DATA SUPPLIED -
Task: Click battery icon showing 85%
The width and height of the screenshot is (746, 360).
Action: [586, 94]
---
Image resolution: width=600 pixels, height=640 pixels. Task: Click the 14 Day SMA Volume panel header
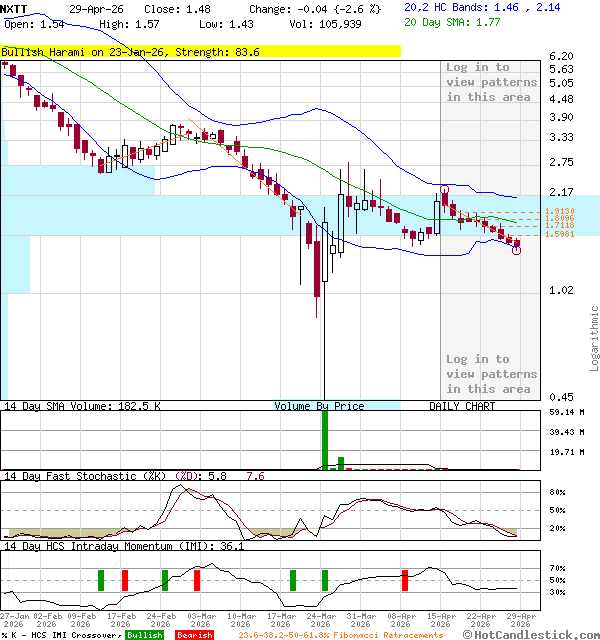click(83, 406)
--
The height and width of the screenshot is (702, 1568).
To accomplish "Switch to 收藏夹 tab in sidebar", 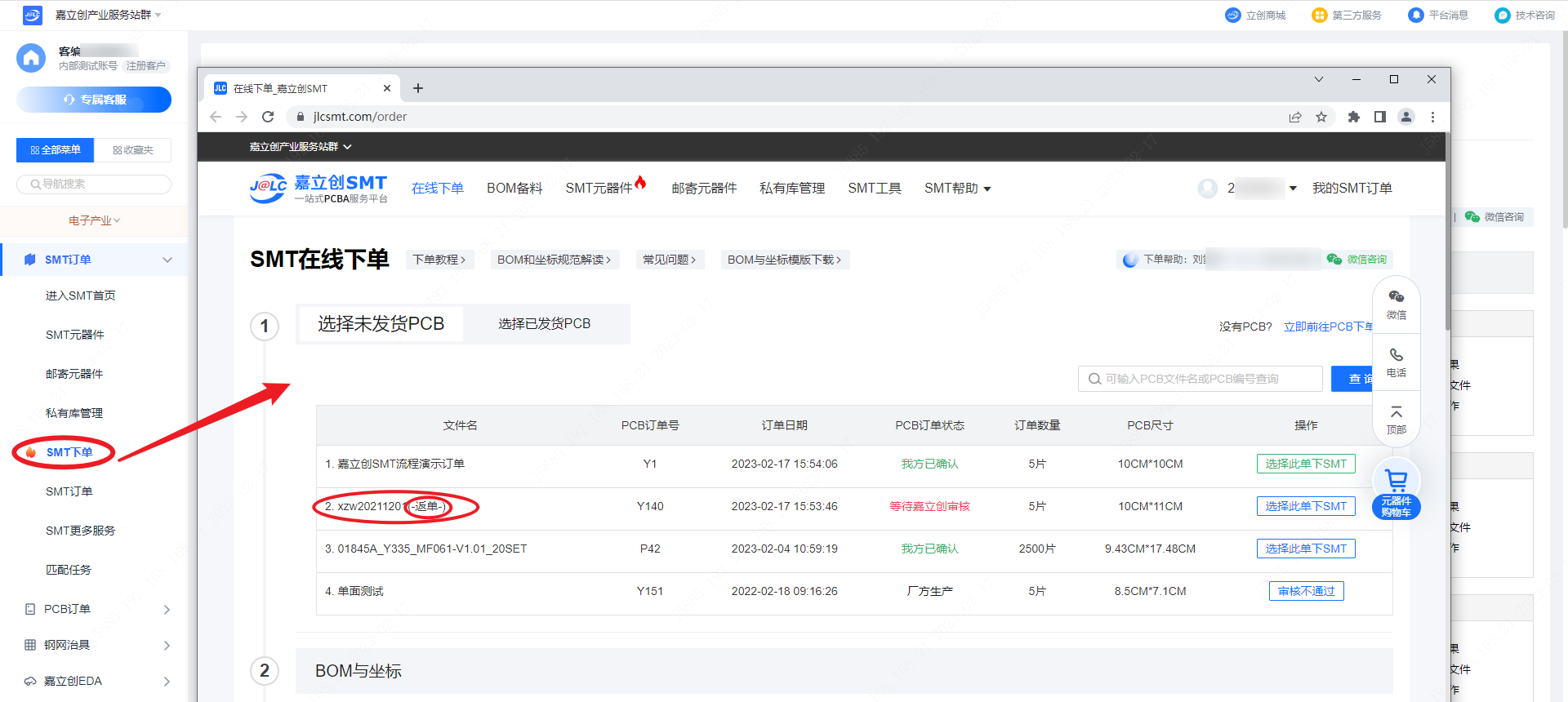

TASK DETAILS -
Reproduce exactly the lines of the data above that run from the line with "The height and" down to the line with "to 收藏夹 tab in", both ends included. Pictures do not belong in the copy.

THE ANSWER -
The height and width of the screenshot is (702, 1568).
To accomplish "Switch to 收藏夹 tab in sidebar", 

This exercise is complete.